ATL, Atlanta, is the busiest airport. The smallest departure delay for the month was -22 minutes, which means the flight left early, quite early. The longest delay was 896 minutes, almost a day delay. The median delay was -2, which is less than 0. That means that 50% of the flights left before scheduled.

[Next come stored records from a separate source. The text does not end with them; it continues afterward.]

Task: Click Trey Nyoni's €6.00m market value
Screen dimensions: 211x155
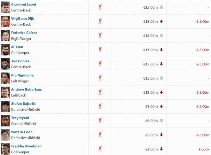Action: [x=151, y=121]
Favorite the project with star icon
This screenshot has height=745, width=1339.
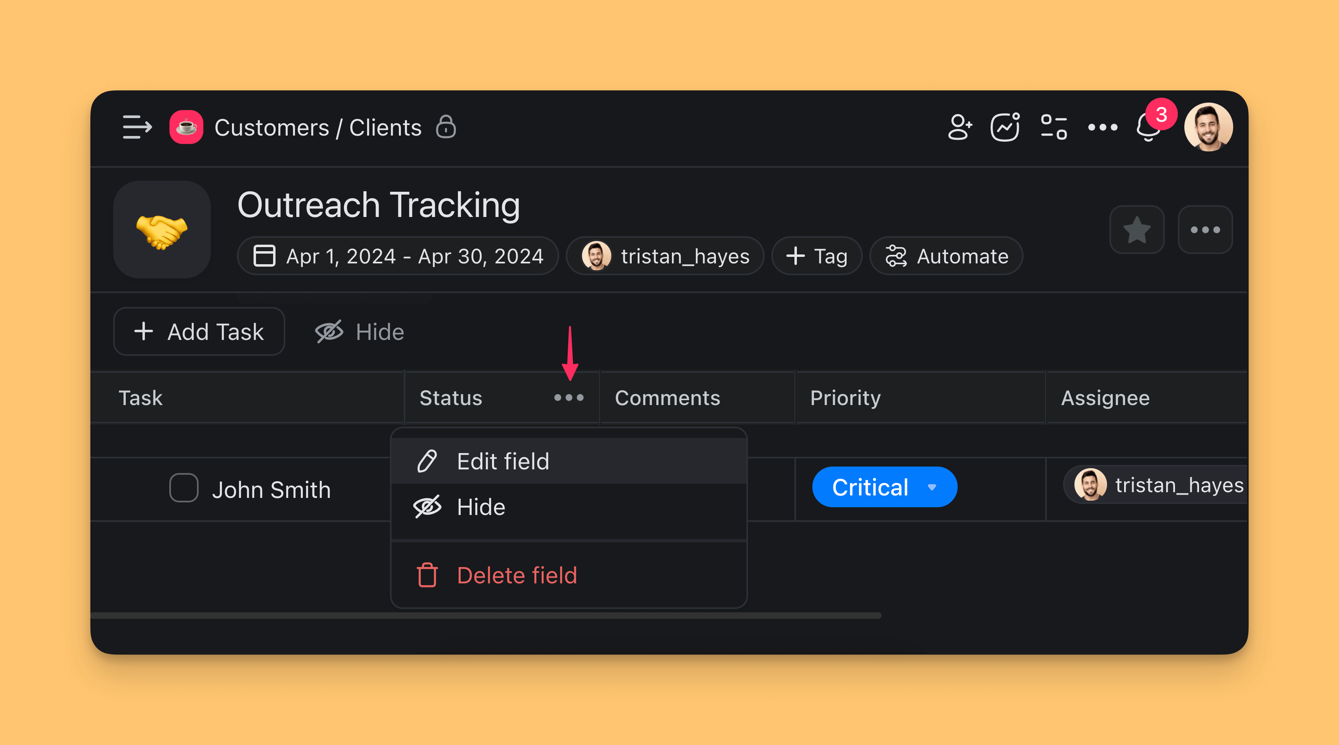[1136, 230]
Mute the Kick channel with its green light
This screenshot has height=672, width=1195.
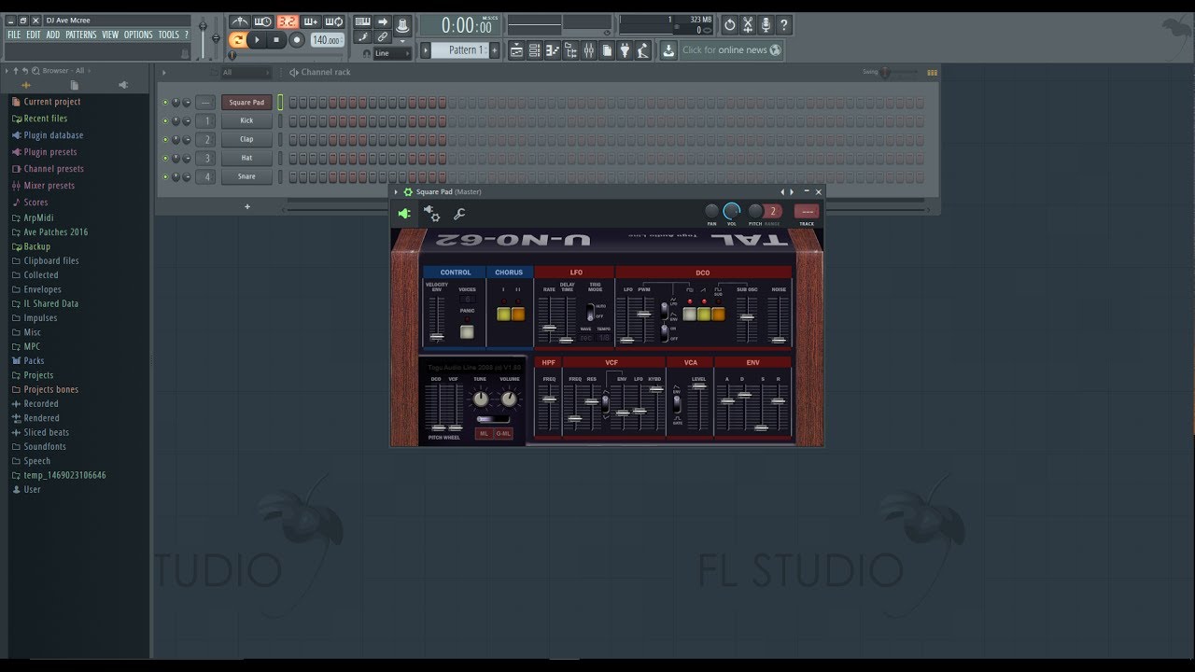165,120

  1. Make a side-by-side boxplot of the delays for each carrier, at the busiest airport.
    1. Think about transforming delay because it has a skewed distribution. (If you use a transformation on the axis, check the number of missings. It may be that a lot of data is excluded and you need to do the transformation with mutate.)
    2. Sort the carrier axis by the median delay (this is tricky! Hint: use the forcats package).
    3. Make nice labels on the axis
    4. Write a paragraph on what is learned about the delays by carrier

Overall, there is not much difference in the median delays, and the variation in delays between carriers. Southwest has the highest median delay and Republic Airlines has the lowest median delay. Delta, which has this as the hub, has a small interquartile range in delays but a large number of early flights as well as many delayed flights.

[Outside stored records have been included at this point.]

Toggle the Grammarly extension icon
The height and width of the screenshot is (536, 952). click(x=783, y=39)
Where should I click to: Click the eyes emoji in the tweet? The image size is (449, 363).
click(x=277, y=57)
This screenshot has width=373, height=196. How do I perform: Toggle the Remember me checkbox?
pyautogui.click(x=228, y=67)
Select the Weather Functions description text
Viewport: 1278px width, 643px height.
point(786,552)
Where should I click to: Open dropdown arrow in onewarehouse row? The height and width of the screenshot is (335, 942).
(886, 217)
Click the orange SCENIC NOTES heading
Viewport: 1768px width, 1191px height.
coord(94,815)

  1. How many records, of the busiest airport, have missing values for departure delay?
## # A tibble: 2 x 2
##   `is.na(DepDelay)`     n
##   <lgl>             <int>
## 1 FALSE             33586
## 2 TRUE                 57
  1. Is there a ghost flight in your month of data? What code would you use to find this? Yep, there are a lot of ghost flights!
df <- tbl(con, "flights") %>%
  select(Tail_Number, Origin, Dest, FlightDate, DepTime) %>%
  filter(!is.na(Tail_Number)) %>%
  filter(!is.na(DepTime)) %>%
  mutate(DepTime = as.numeric(DepTime)) %>%
  arrange(Tail_Number, FlightDate, DepTime) %>%
  collect()
df %>% count(Tail_Number, sort=TRUE)
aircraft <- df %>%
  select(Tail_Number) %>%
  distinct()
for (i in 1:nrow(aircraft)) {
  d <- df %>% filter(Tail_Number == aircraft$Tail_Number[i]) 
  if (nrow(d) > 1) {
    for (j in 2:nrow(d)) {
      if (d$Origin[j] != d$Dest[j-1]) {
        cat(d$Tail_Number[j], d$Dest[j-1], d$Origin[j],  "\n")
      }
    }
  }
  cat(i, "\n")
}

📍 Exercise 10C

Here we are going to add a new table with airport information, and use this to make a map of flights.

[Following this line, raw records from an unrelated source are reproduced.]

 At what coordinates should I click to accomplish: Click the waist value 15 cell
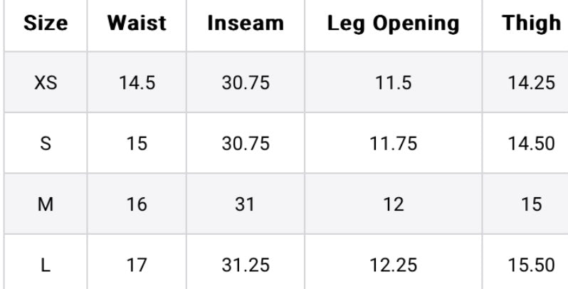pos(137,144)
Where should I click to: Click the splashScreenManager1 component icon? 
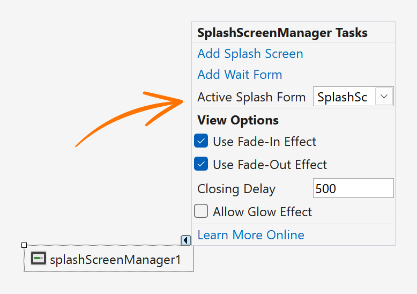(38, 259)
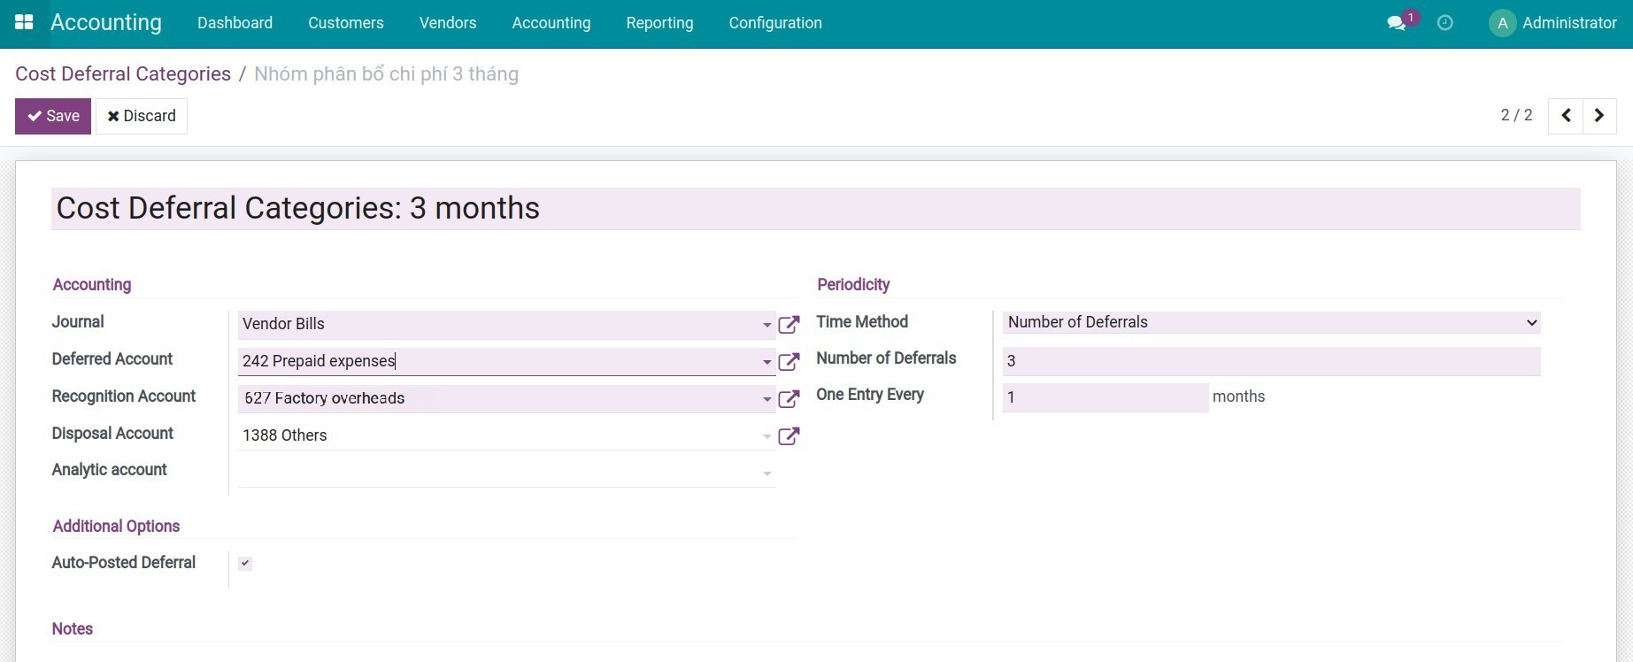Save the cost deferral category
Screen dimensions: 1633x662
(53, 116)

  1. Read the airport location data into R, and add a table to your database.
airports <- read_csv(here::here("data","402312038_T_MASTER_CORD.csv")) %>%
  select(-X29)
copy_to(con, airports, "airports", 
  temporary = FALSE
)
  1. Plot the locations on a map. You should filter the airports to only the latest location. Airports sometimes move 🤭. An Open Street Map can be downloaded using the get_map() function in the ggmap package.
## [1] "airports"     "flights"      "sqlite_stat1" "sqlite_stat4"

  1. Now the fun part, lets take a day’s worth of flights, and plot all the flights. You will need to join the day of flights data with the airport locations, using both the origin and destination.

  1. Choose the two major carriers for your day of data, and make two separate maps of flights, one for each carrier. Compare and contrast the carrier flight patterns.

I chose Delta and Southwest. It looks a little like Delta has more of a hub system, and Southwest is more distributed, serving many more airports.

  1. ADVANCED: Now we are going to examine change in patterns over the course of a day. You will need to convert departure time into a standard time. Then break it into one of four categories: midnight-6am, 6am-noon, noon-6pm, 6pm-midnight. Using all the carriers again, make separate maps for each quarter of the day. Compare the traffic over these four time blocks.

There’s not a lot to see in four big groups like this. Its an exercise in working with time. And also in ordering the four groups appropriately.

  1. ADVANCED: Use the standardised times to follow the path of one plane during the day.